O presidente Donald Trump anunciou na sexta-feira, 30 de janeiro, que Kevin Warsh é o indicado para presidir o Federal Reserve. Warsh é ex-dirigente do banco central e crítico da instituição, com vínculos familiares a um bilionário doador republicano. A indicação precisa passar pelo Senado.
Warsh, 55 anos, é formado em Direito pela Harvard (1995). Trabalhou no Morgan Stanley, chegando a vice-presidente e diretor executivo. Em 2002, ingressou no governo de George W. Bush como secretário executivo do Conselho Econômico Nacional.
Em 2006, Bush o indicou ao Conselho de Governadores do Fed, tornando-o, aos 35 anos, o mais jovem membro já nomeado ao BC dos EUA. Durante a crise de 2008, ajudou no resgate à AIG e na aquisição da Bear Stearns pelo JPMorgan.
Warsh criticou a rapidez dos cortes de juros do Fed na crise e foi o único membro a se opor, em 2011, à compra de US$ 600 bilhões em títulos do Tesouro pelo banco central.
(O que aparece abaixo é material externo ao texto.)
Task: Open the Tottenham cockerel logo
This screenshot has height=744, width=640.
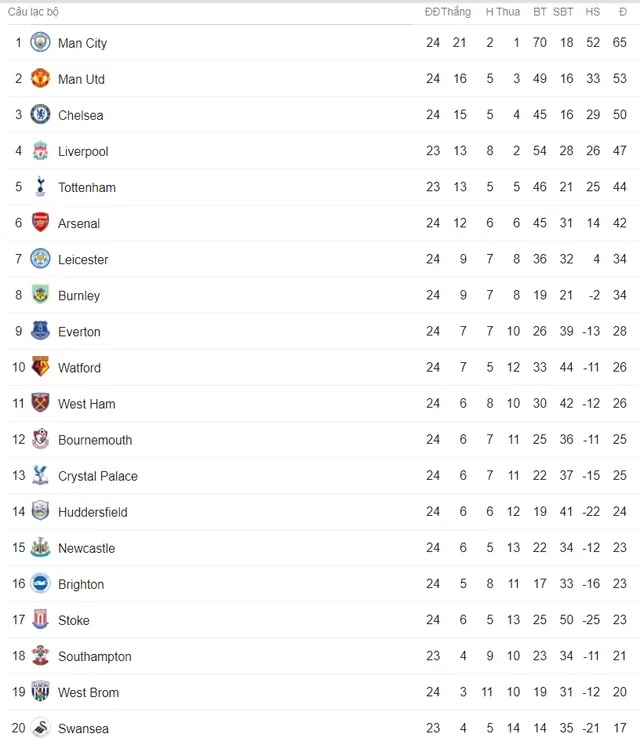Action: tap(40, 186)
Após deixar o Fed, atuou no Hoover Institution.
Desde 2011, Warsh trabalha como sócio da Duquesne Family Office, braço de gestão de patrimônio criado por Stanley Druckenmiller. Druckenmiller tem forte relação com o mundo financeiro e filantropia de peso no setor.
Em 2017, Warsh ficou entre os finalistas para suceder Janet Yellen, mas Jerome Powell foi escolhido. Ele já declarou, publicamente, críticas à política do Fed e apoio a uma mudança de regime na instituição.
O casamento de Warsh, em 2002, foi com a bilionária Jane Lauder, neta de Estée Lauder. O sogro, Ronald Lauder, é empresário e doador republicano. Empresários próximos a Trump teriam interesse em ampliar cooperação com o governo.
Recepção internacional à indicação foi mista. O primeiro-ministro canadense, Mark Carney, elogiou, enquanto analistas de Washington destacaram qualidades técnicas do indicado. Críticas também chegaram de democratas.
A senadora Elizabeth Warren criticou a escolha, argumentando que Warsh pode demonstrar lealdade a Wall Street. Ela questiona, ainda, a independência do Fed dependendo da relação com Trump.
Powell tem mandato de presidente até maio, com possibilidade de permanecer no conselho até 2028. Trump segue pressionando o banco e, neste mês, o Departamento de Justiça abriu investigação contra Powell.
A investigação envolve depoimentos sobre uma reforma de US$ 2,5 bilhões na sede do Fed. Powell nega as acusações. Em resposta, afirmou que o Fed age pela melhor avaliação pública, não por pressão política.
Para confirmar o indicado, o Senado precisa apreciar a nomeação. O senador Thom Tillis, do Comitê Bancário, disse que pode bloquear a indicação até a conclusão da apuração sobre Powell e a reforma da sede.